El Monasterio de La Santa Espina (IV) y la Peste Liberal
La revolucionaria diosa razón pisa el crucifijo: el Liberalismo queda así perfectamente retratado.
El Monasterio de Santa María de La Santa Espina fue fundado por la infanta Sancha Raimúndez, hermana del rey Alfonso VII de León, en 1147. Está situado en el lugar de un antiguo monasterio benedictino dedicado a San Pedro. De acuerdo con la tradición, al frente de los primeros monjes que habitaron el monasterio estuvo Nivardo de Claraval, hermano de Bernardo de Claraval.
La construcción del edificio fue muy lenta y se extendió entre el siglo XIII y el siglo XVI, aunque el claustro fue reconstruido en el siglo XVII. En 1731 sufrió un incendio que destruyó la biblioteca y gran parte del edificio.
El monasterio fue cerrado durante el Trienio Liberal (1820-1823) debido a la supresión de las órdenes monásticas por la Ley sobre monasterios y conventos de 25 de octubre de 1820.
Ley sobre monasterios y conventos de 25 de octubre de 1820. Gazeta del Gobierno núm. 123, de 29 de octubre de 1820, página 544.
Fue suprimido definitivamente por los decretos de exclaustración de 1835. La iglesia continuó abierta al culto durante varios años.
Real Decreto de 25 de julio de 1835 suprimiendo los monasterios y conventos de religiosos que no tengan 12 individuos profesos, de los cuales las dos terceras partes a lo menos sean de coro. Gaceta de Madrid núm. 211, de 29 de julio de 1835, páginas 841 a 842.
Real Decreto de 11 de octubre de 1835 suprimiendo los monacales. Gaceta de Madrid núm. 292, de 14 de octubre de 1835, página 1157.
¿Queda claro por qué el Liberalismo es pecado? ¿Queda suficientemente claro que el Liberalismo es una ideología enemiga de Dios y de su Santa Iglesia?
Los primeros que comenzaron la persecución de la Iglesia fueron los liberales en el siglo XIX. Robaron los bienes de la Iglesia, exclaustraron a lo religiosos de los monasterios, dejándolos en la calle y en mucho casos, en la indigencia. Había que apartar al pueblo de Dios a toda costa. Había que quitar a Cristo del centro de los corazones de los españoles y del centro de la sociedad española. Había que arrancar las raíces cristianas de España fuera como fuera. Y a ello contribuyeron decisivamente las sociedades secretas, como la masonería.

◆ ◆ ◆ ◆

◆ TAREAS ◆
a) Responde a estas preguntas con los datos del texto sobre el Monasterio de La Santa Espina:
(i) ¿Quién fundó el monasterio y en qué año?
(ii) ¿Qué destruyó el incendio de 1731?
(iii) ¿En qué publicación, número y página apareció el Real Decreto de 11 de octubre de 1835?
b) Retoma el texto sobre el Monasterio de La Santa Espina a partir de su última oración y continúalo.
El material procede de una fuente distinta.

◆ INFORMACIÓN PROPORCIONADA ◆
◆ ◆ ◆ ◆

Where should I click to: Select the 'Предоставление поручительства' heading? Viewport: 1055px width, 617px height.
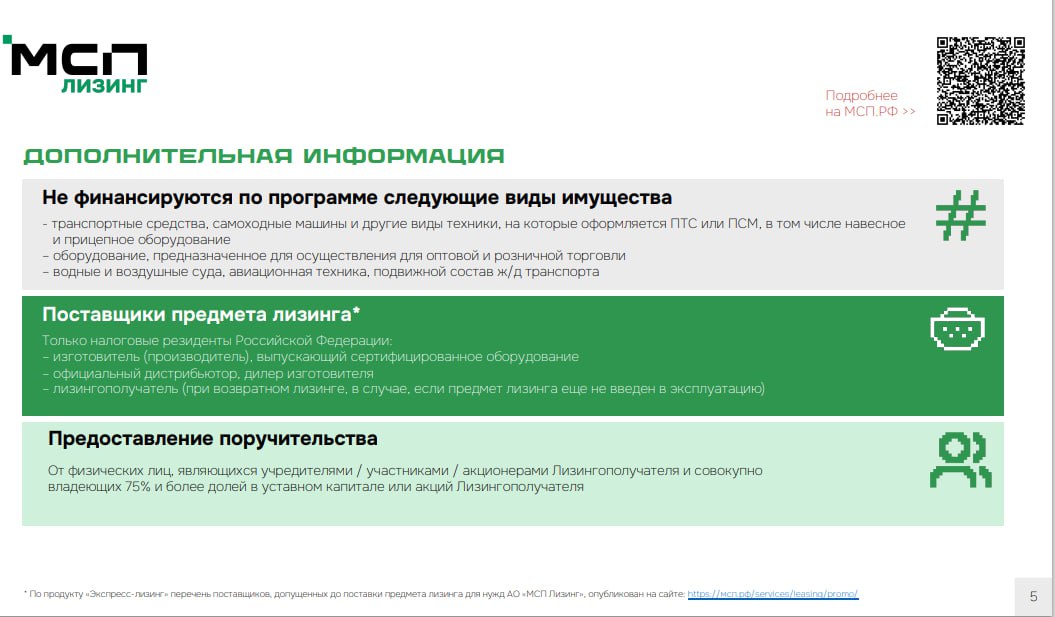[x=212, y=439]
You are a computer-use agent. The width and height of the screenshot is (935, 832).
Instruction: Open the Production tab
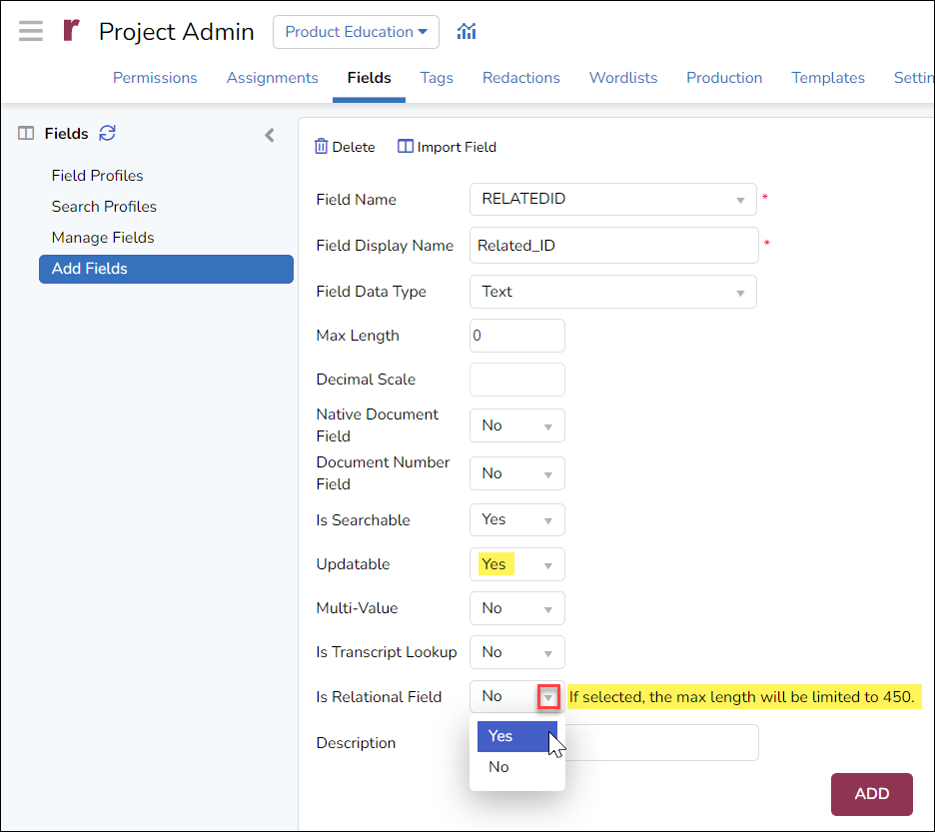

◆ ◆ ◆ ◆

◆ RESPUESTAS FINALES ◆
a)
(i) Lo fundó la infanta Sancha Raimúndez, hermana del rey Alfonso VII de León, en 1147.
(ii) Destruyó la biblioteca y gran parte del edificio.
(iii) En la Gaceta de Madrid núm. 292, de 14 de octubre de 1835, página 1157.

b)
El día 17 de julio de 1834 en la capital de España durante la regencia de María Cristina y durante la Primera Guerra Carlista (1833-1840) fueron asaltados varios conventos del centro de Madrid y asesinados más de ochenta religiosos entre jesuitas, franciscanos, dominicos y mercedarios, a causa del rumor que se extendió por la ciudad de que la epidemia de cólera que la asolaba desde fines de junio y que se había recrudecido el día 15 de julio se había producido porque «el agua de las fuentes públicas había sido envenenada por los frailes». El régimen liberal permitió pasivamente la matanza y dejó hacer a las turbas de asesinos que iban de convento en convento cantando coplas blasfemas:
“Muera Carlos
Viva Isabel
Muera Cristo
Viva Luzbel”
Señala Javier Paredes en su artículo titulado Persecución Religiosa, que «1834 fue el principio de la persecución religiosa en España, un continuado esfuerzo al que más tarde se unirían los socialistas y los comunistas para eliminar a la Iglesia en España, en un empeño que dura hasta el día de hoy, jalonado por fechas sangrientas: 1909, 1931, 1934, 1936». Pero nunca podrán destruirla ni desde fuera ni desde dentro porque el poder del infierno nunca derrotará a la Iglesia.
Los liberales no admiten la soberanía social de Cristo. No admiten que Cristo sea Rey y que el hombre sea causa segunda, sievo de Dios y deba aceptar como tal que está supeditado a Su Santa Voluntad. Los liberales se creen causas primeras y fines últimos de sí mismos. El hombre, dicen, se crea a sí mísmo y en un fin en sí mismo. Y es autónomo incluso respecto a Dios. Es el viejo pecado de nuestros primeros padres: el «non serviam» de Lucifer; el «no moriréis y seréis como Dios» de la Serpiente. El hombre soberbio, endiosado: el hombre centro de todo y medida de todas las cosas: «todo es bueno en tanto en cuanto me hace feliz o me permite disfrutar y gozar de los placeres terrenales.» Eso es el antropocentrismo que llega a ser antropolatría: el hombre se adora a sí mismo y desprecia a Dios.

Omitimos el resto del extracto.